* _CONSIGNA A_:
En el texto sobre nombrar las plantas, ¿qué palabra se evita todavía a propósito en medio de la larga lista de árboles y plantas?
* _CONSIGNA B_:
Reproduce del texto sobre nombrar las plantas el pasaje que empieza en las palabras "Por José Miguel" y se detiene después de las palabras "por su nombre.".

* _FRAGMENTO DEL TEXTO_:
* * * * *

Por José Miguel Ruiz
En general nos movemos por el mundo sin nombrar las cosas. Vemos, por ejemplo, un pájaro en una rama y decimos que es un pájaro y donde está... en un "árbol". No decimos "es un tordo en un cedro", "una eufemita en el magnolio", "una loica en el espino", "un zorzal en el abeto", y si bajamos la vista no sabemos llamar a la vincapervinca, al helecho, a las pequeñas plantas que hallamos y hollamos a nuestro paso. Somos un poco, o bastante, extranjeros en este mundo. Caminamos sin poder nombrar. Nos faltan las palabras precisas. Paseamos por la plaza y pocos son capaces de llamar a cada árbol por su nombre.
Qué distinto sería todo si pudiéramos reconocer a los árboles y plantas que encontramos por cualquier parte y darles su nombre exacto (no estoy pensando en la terminología científica, propia de los especialistas): plátanos orientales, álamos, olivos, cedros, abetos, abedules, encinas, ceibos, cipreses, laureles, magnolios, pimientos, sauces, eucaliptos, jacarandaes, aromos, acacios, ficus, boldos, peumos, litres, canelos, saucos, gomeros, buganvillias, abutilones, jazmines de España, jazmines del cabo, la flor de la pluma, madreselvas, diamelos, lilas, maitenes, el cedrón, camelias, laurel, rosa, fucsias, hortensias, espuelas de galán, achiras, fresias, azucenas, lirios, jacintos, narcisos, violetas, la flor del loto, acantos, docas, agaves, crategus, ligustrinas, nogales, paltos, damascos, granados, ciruelos, almendros (no decimos etcétera todavía, de adrede, por el solo gusto de nombrar), higueros, maquis, papayos, y muchos más. O ir por la ribera y poder nombrar a cada una de las hierbas que encontramos. Nos sentiríamos más en casa, más parte de este planeta nuestro, tan diverso, tan pleno de elementos y cosas por nombrar.

* * * * *

* _MATERIAL PROPORCIONADO_:

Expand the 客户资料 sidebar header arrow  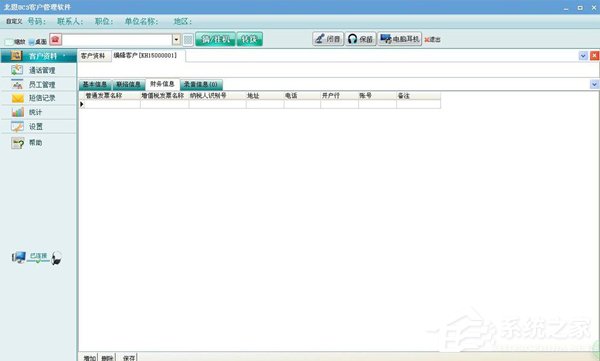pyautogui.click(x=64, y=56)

* * * * *

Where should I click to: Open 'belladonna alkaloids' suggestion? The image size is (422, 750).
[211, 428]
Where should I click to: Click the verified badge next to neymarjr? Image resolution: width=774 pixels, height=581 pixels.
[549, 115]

* * * * *

* _SOLUCIÓN RESUELTA A_:
La palabra «etcétera».

* _SOLUCIÓN RESUELTA B_:
Por José Miguel Ruiz
En general nos movemos por el mundo sin nombrar las cosas. Vemos, por ejemplo, un pájaro en una rama y decimos que es un pájaro y donde está... en un "árbol". No decimos "es un tordo en un cedro", "una eufemita en el magnolio", "una loica en el espino", "un zorzal en el abeto", y si bajamos la vista no sabemos llamar a la vincapervinca, al helecho, a las pequeñas plantas que hallamos y hollamos a nuestro paso. Somos un poco, o bastante, extranjeros en este mundo. Caminamos sin poder nombrar. Nos faltan las palabras precisas. Paseamos por la plaza y pocos son capaces de llamar a cada árbol por su nombre.